STATED GOAL – Rewrite the lines of these records as a numbered list, dropping the blank lines.

Data for finding targets you can see
+ + +

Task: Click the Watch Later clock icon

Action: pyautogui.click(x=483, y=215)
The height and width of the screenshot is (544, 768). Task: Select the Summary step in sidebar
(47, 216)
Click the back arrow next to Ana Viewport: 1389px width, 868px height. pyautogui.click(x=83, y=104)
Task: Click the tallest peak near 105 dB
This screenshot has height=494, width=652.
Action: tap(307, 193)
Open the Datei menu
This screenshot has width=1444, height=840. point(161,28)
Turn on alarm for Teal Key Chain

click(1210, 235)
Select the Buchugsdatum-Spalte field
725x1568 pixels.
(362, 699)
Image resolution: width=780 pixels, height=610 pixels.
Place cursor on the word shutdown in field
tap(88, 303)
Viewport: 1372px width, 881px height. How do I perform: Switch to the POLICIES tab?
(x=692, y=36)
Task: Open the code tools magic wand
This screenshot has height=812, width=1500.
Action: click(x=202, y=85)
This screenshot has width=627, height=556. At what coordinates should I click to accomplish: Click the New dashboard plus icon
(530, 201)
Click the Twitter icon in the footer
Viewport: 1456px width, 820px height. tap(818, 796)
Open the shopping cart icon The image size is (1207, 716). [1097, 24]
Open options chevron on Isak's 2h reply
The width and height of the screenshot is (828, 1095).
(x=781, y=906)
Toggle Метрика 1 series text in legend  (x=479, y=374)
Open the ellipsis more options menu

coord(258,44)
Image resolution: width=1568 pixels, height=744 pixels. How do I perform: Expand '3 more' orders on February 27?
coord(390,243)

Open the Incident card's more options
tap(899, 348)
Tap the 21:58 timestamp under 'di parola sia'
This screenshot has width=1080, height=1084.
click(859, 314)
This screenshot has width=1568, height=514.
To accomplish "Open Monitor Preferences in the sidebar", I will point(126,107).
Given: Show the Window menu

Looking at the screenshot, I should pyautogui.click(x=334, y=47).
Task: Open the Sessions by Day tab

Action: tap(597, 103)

+ + +

FULL SOLUTION –
1. Task: Click the Watch Later clock icon
2. Action: pyautogui.click(x=483, y=215)
3. The height and width of the screenshot is (544, 768). Task: Select the Summary step in sidebar
4. (47, 216)
5. Click the back arrow next to Ana Viewport: 1389px width, 868px height. pyautogui.click(x=83, y=104)
6. Task: Click the tallest peak near 105 dB
7. This screenshot has height=494, width=652.
8. Action: tap(307, 193)
9. Open the Datei menu
10. This screenshot has width=1444, height=840. point(161,28)
11. Turn on alarm for Teal Key Chain
12. click(1210, 235)
13. Select the Buchugsdatum-Spalte field
14. 725x1568 pixels.
15. (362, 699)
16. Image resolution: width=780 pixels, height=610 pixels.
17. Place cursor on the word shutdown in field
18. tap(88, 303)
19. Viewport: 1372px width, 881px height. How do I perform: Switch to the POLICIES tab?
20. (x=692, y=36)
21. Task: Open the code tools magic wand
22. This screenshot has height=812, width=1500.
23. Action: click(x=202, y=85)
24. This screenshot has width=627, height=556. At what coordinates should I click to accomplish: Click the New dashboard plus icon
25. (530, 201)
26. Click the Twitter icon in the footer
27. Viewport: 1456px width, 820px height. tap(818, 796)
28. Open the shopping cart icon The image size is (1207, 716). [1097, 24]
29. Open options chevron on Isak's 2h reply
30. The width and height of the screenshot is (828, 1095).
31. (x=781, y=906)
32. Toggle Метрика 1 series text in legend  (x=479, y=374)
33. Open the ellipsis more options menu
34. coord(258,44)
35. Image resolution: width=1568 pixels, height=744 pixels. How do I perform: Expand '3 more' orders on February 27?
36. coord(390,243)
37. Open the Incident card's more options
38. tap(899, 348)
39. Tap the 21:58 timestamp under 'di parola sia'
40. This screenshot has width=1080, height=1084.
41. click(859, 314)
42. This screenshot has width=1568, height=514.
43. To accomplish "Open Monitor Preferences in the sidebar", I will point(126,107).
44. Given: Show the Window menu
45. Looking at the screenshot, I should pyautogui.click(x=334, y=47).
46. Task: Open the Sessions by Day tab
47. Action: tap(597, 103)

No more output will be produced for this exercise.